German MEP Daniel Freund has asked European Parliament President Roberta Metsola to investigate the conduct of lobbyists in Brussels following revelations that former European Commissioner for Competition and Vice President for the digital agenda, Neelie Kroes, lobbied on behalf of ride-hailing company Uber during her “cooling-off period” after her stint as a Commissioner.
A month after Uber launched in Malta to glowing press coverage, a global investigation by The Guardian and the International Consortium of Investigation Journalists (ICIJ) revealed how the ride-hailing company “broke laws, duped police, and secretly lobbied governments”.
Uber in Malta was rolled out in partnership with Alf Mizzi and Sons, one of the major advertisers in the Maltese press. While virtually every single press outlet in Malta hailed the arrival of the ride-sharing app, replicating the company’s statement without question, The Shift reported the real story, showing the company’s track record on labour rights issues.
Spotlight on high-power lobbying in Europe
Freund’s letter to Metsola is part of a growing call for European institutions to investigate Kroes’ conduct after she was named in the Uber files that appear to show Kroes offering to arrange a series of meetings for Uber with EU officials during her 18-month “cooling-off period” after leaving the Commission.
If you violate EU lobbying rules, there have to be consequences.
— Daniel Freund (@daniel_freund) July 12, 2022
The cooling-off period, which for Kroes ran from November 2014 to May 2016, is meant to reduce conflicts of interest by restricting the jobs Commissioners can take once they have stepped down.
According to the documents obtained by ICIJ, Kroes had requested to join Uber’s Public Policy Advisory Board in 2015, but the European Commission’s ad hoc ethics committee said it would violate the rules for her to take the job during the so-called cooling-off period at the time.
Despite not obtaining permission, the leaked documents suggest that Kroes still went on to act in an unofficial capacity for Uber for more than a year while she was officially banned from working for them.
Kroes, who has denied any wrongdoing, is one of the many high-level officials to which Uber gained access and is not the only public figure exposed in the Uber Files now facing tough questions.
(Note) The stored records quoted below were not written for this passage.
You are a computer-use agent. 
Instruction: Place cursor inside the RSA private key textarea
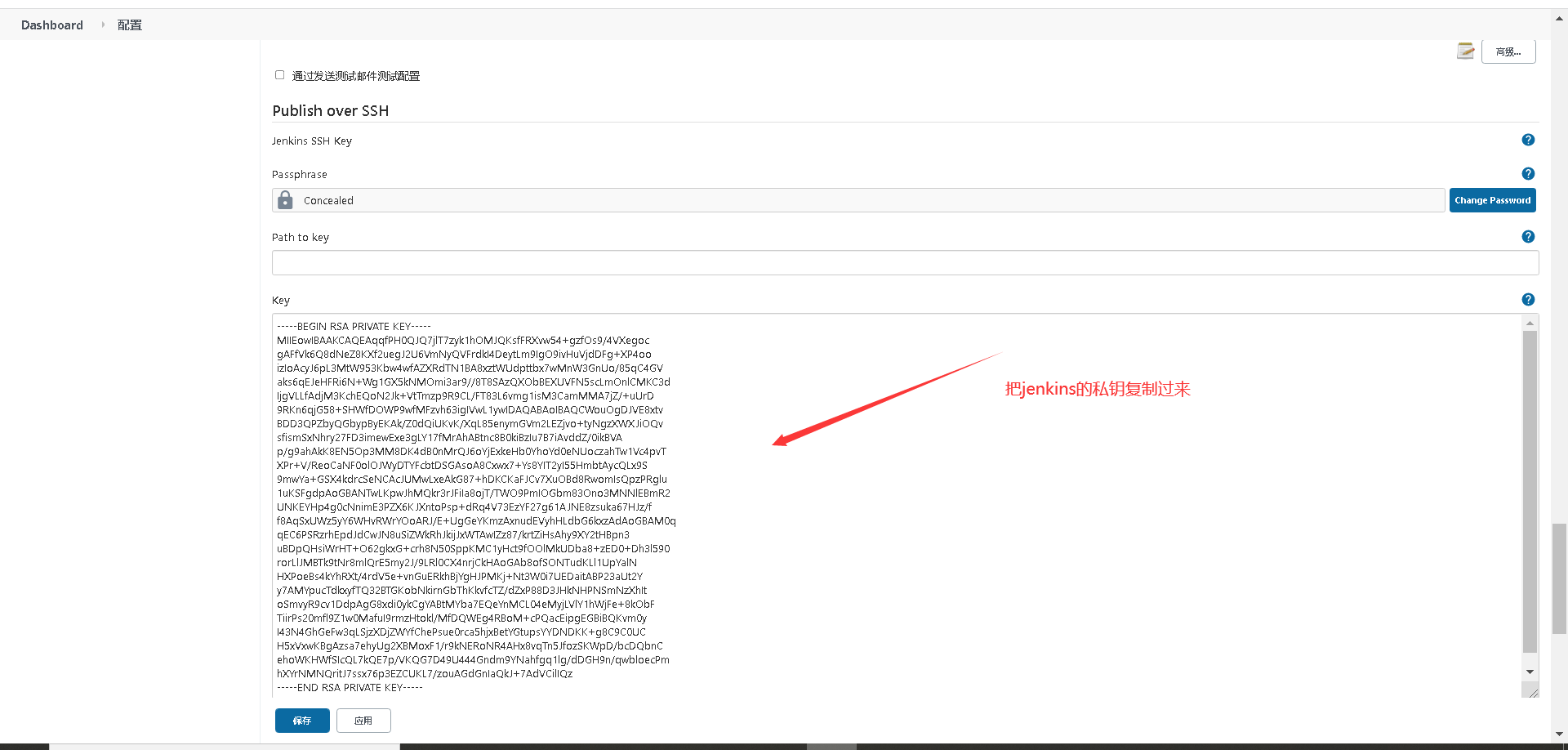click(x=572, y=490)
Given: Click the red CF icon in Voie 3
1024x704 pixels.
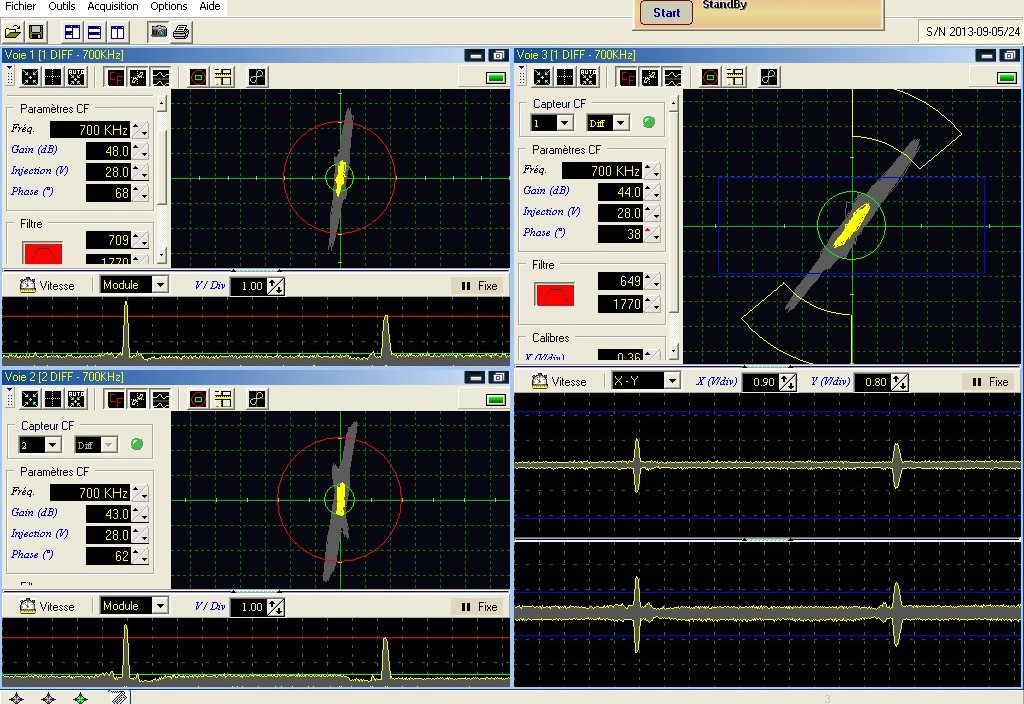Looking at the screenshot, I should pyautogui.click(x=627, y=77).
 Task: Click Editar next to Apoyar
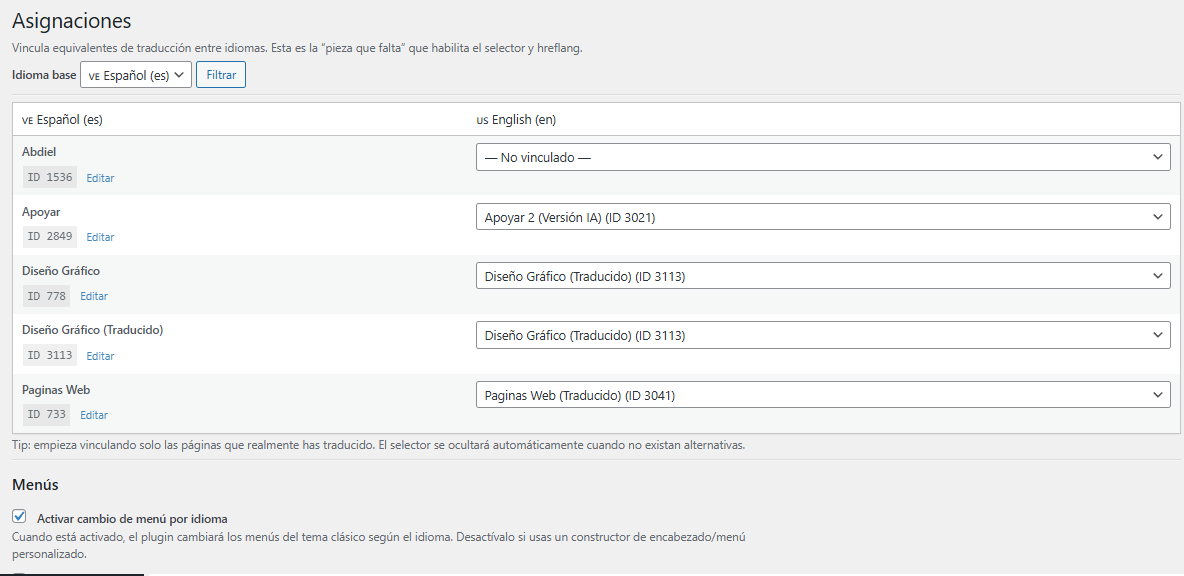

French President Emmanuel Macron is also facing calls for a parliamentary inquiry over his relationship with Uber, as the investigation details the undisclosed meetings and communications he had with company executives while serving as economy minister.
The Uber files
The Uber files is a global investigation into a cache of 124,000 confidential documents, including from the tech company, that was leaked to The Guardian which was then shared with the investigative consortium.
The leak consists of emails, iMessages and WhatsApp exchanges between the company’s most senior executives, as well as memos, presentations, notebooks, briefing papers and invoices. The files cover 40 countries and span from 2013 to 2017, which is the period that saw Uber’s frenzied and aggressive global expansion.
The data was leaked by Mark MacGann, a former chief lobbyist for Uber in Europe, the Middle East and Africa who told The Guardian in an exclusive interview, “I’m exposing a system that sold people a lie”. He said he had decided to speak out because he believed Uber’s senior executives knowingly flouted laws in dozens of countries about the economic benefits to drivers of the company’s gig economy model.
The files go on to reveal a plethora of ethically questionable practices that Uber employed to break into new markets where very often, existing laws and regulations made its operations illegal, and how it then forcefully lobbied for those same laws and regulations to be changed to accommodate it as well as how it deployed a so-called “kill switch” to cut access to Uber data during police raids of the company’s offices around the world.
Other revelations include how the company negotiated investment deals with now-sanctioned Russian oligarchs and exploited violence against Uber drivers to push for favourable regulations and even how the company created a dummy version of its app designed to fool regulators.
A history of hostility
Even before the global investigation by the ICIJ, it was widely known that Uber, a US start-up founded in 2010, underwent exceptional growth over very few years thanks to an aggressive and unscrupulous attitude toward laws and regulations.
Uber’s CEO at the time, Travis Kalanick became known for his defiant and openly hostile attitude towards authorities, and the company has long been plagued by a series of missteps and scandals. In 2017, Kalanick was forced to resign.
In response to the global investigation Jill Hazelbaker, Uber’s senior vice-president of public affairs, issued a statement saying that the company “will not make excuses for past behaviour that is clearly not in line with our present values”.
Following Uber’s launch in Malta, The Shift decided to take a closer look at the company’s track record and what it could mean for labour rights in Malta especially since the problems that have plagued Uber in the past have already been felt in Malta through the unregulated practices of similar app-based companies.